Parasites and politics: why cross-cultural studies must control for relatedness, proximity and covariation

Source: Royal Society

A growing number of studies seek to identify predictors of broad-scale patterns in human cultural diversity, but three sources of non-independence in human cultural variables can bias the results of cross-cultural studies. First, related cultures tend to have many traits in common, regardless of whether those traits are functionally linked. Second, societies in geographical proximity will share many aspects of culture, environment and demography. Third, many cultural traits covary, leading to spurious relationships between traits. Here, we demonstrate tractable methods for dealing with all three sources of bias. We use cross-cultural analyses of proposed associations between human cultural traits and parasite load to illustrate the potential problems of failing to correct for these three forms of statistical non-independence. Associations between parasite stress and sociosexuality, authoritarianism, democracy and language diversity are weak or absent once relatedness and proximity are taken into account, and parasite load has no more power to explain variation in traditionalism, religiosity and collectivism than other measures of biodiversity, climate or population size do. Without correction for statistical non-independence and covariation in cross-cultural analyses, we risk misinterpreting associations between culture and environment.

1. Introduction

The search for meaningful predictors of variation in human cultural traits and the diversity of human societies has a long history [1,2]. Modern analyses of broad-scale cultural diversity use an array of statistical analyses to extract patterns from global data, such as the effect of primary productivity on hunter–gatherer populations [3], the interaction between agricultural practises and religious beliefs [4] and the influence of rivers on language diversity [5]. However, many such analyses fail to account for one or more sources of statistical non-independence inherent in large observational datasets, which can lead to spurious relationships between traits and environments.

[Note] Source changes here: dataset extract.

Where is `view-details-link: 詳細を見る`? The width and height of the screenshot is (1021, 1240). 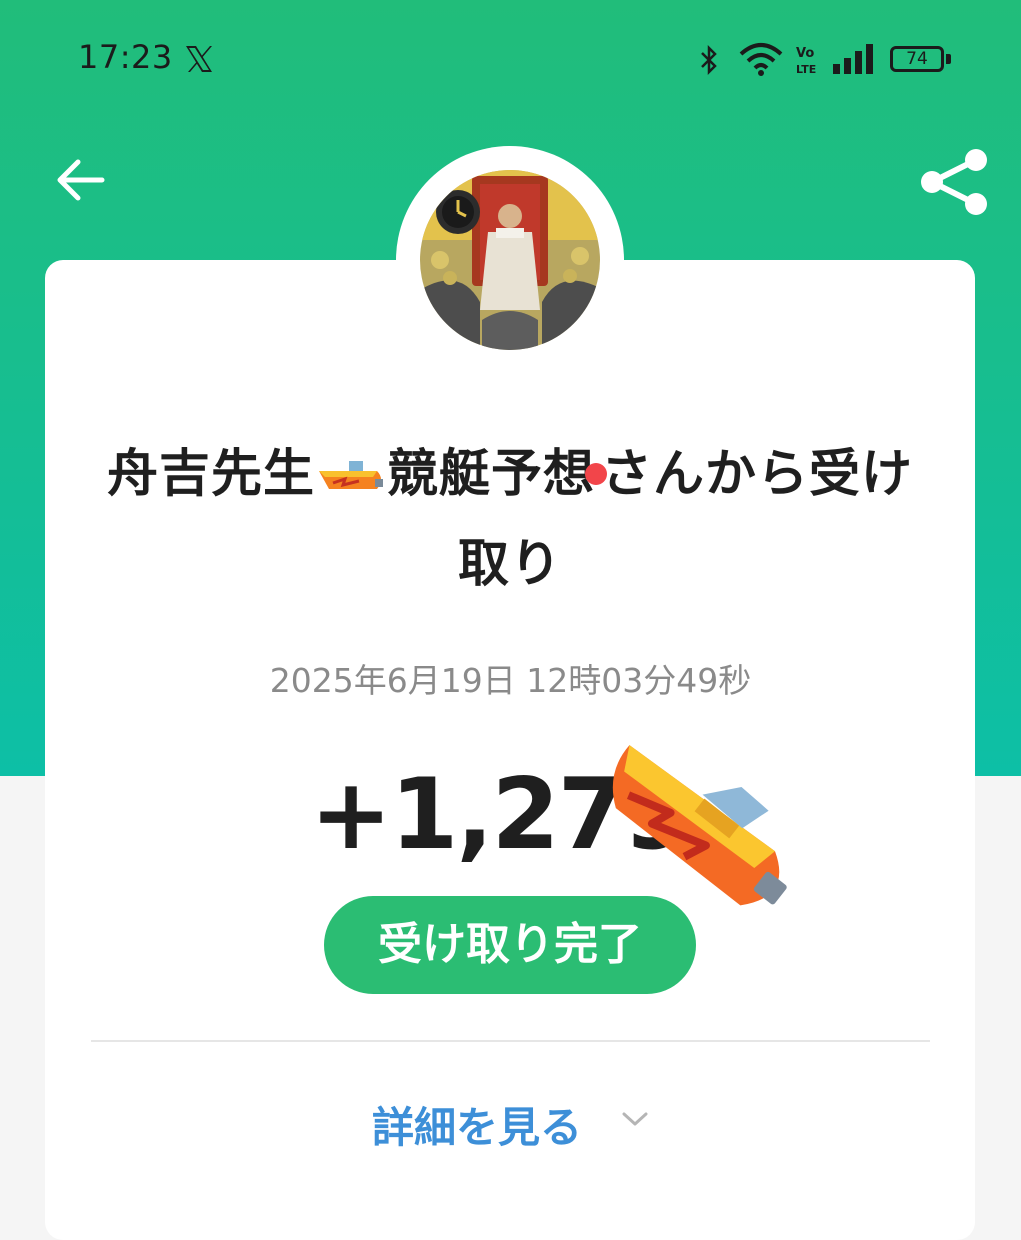
view-details-link: 詳細を見る is located at coordinates (477, 1124).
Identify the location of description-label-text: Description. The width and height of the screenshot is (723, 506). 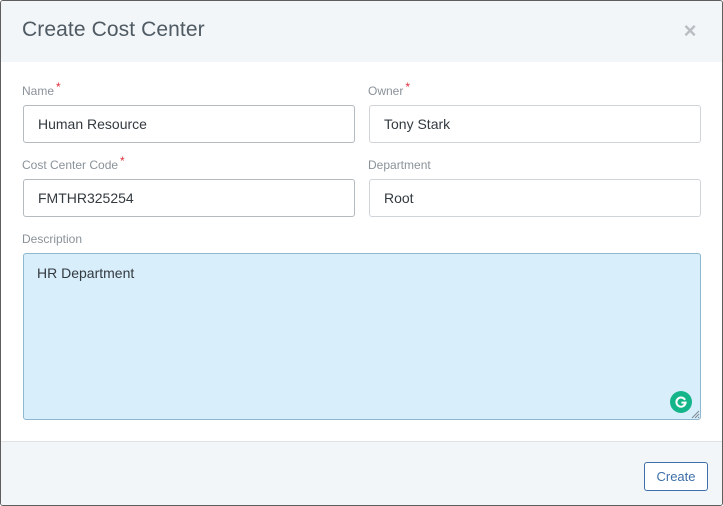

Non-independence violates fundamental statistical assumptions and can lead to inflated degrees of freedom, incorrect parameter estimates, and the false impression of direct, causal relationships between variables that are only indirectly or incidentally linked. We can consider the problems of statistical non-independence in cross-cultural studies in three broad categories: phylogenetic non-independence, spatial autocorrelation and covariation among variables.

1.1. Galton's problem or non-independence due to evolutionary relationships

Human populations are related by descent, so closely related societies share many cultural traits that they have inherited from their shared ancestors. Societies that share a more recent common ancestor are likely to be more similar in many aspects of culture, including religious beliefs, material culture and social norms, than they are to more distantly related societies [6–8].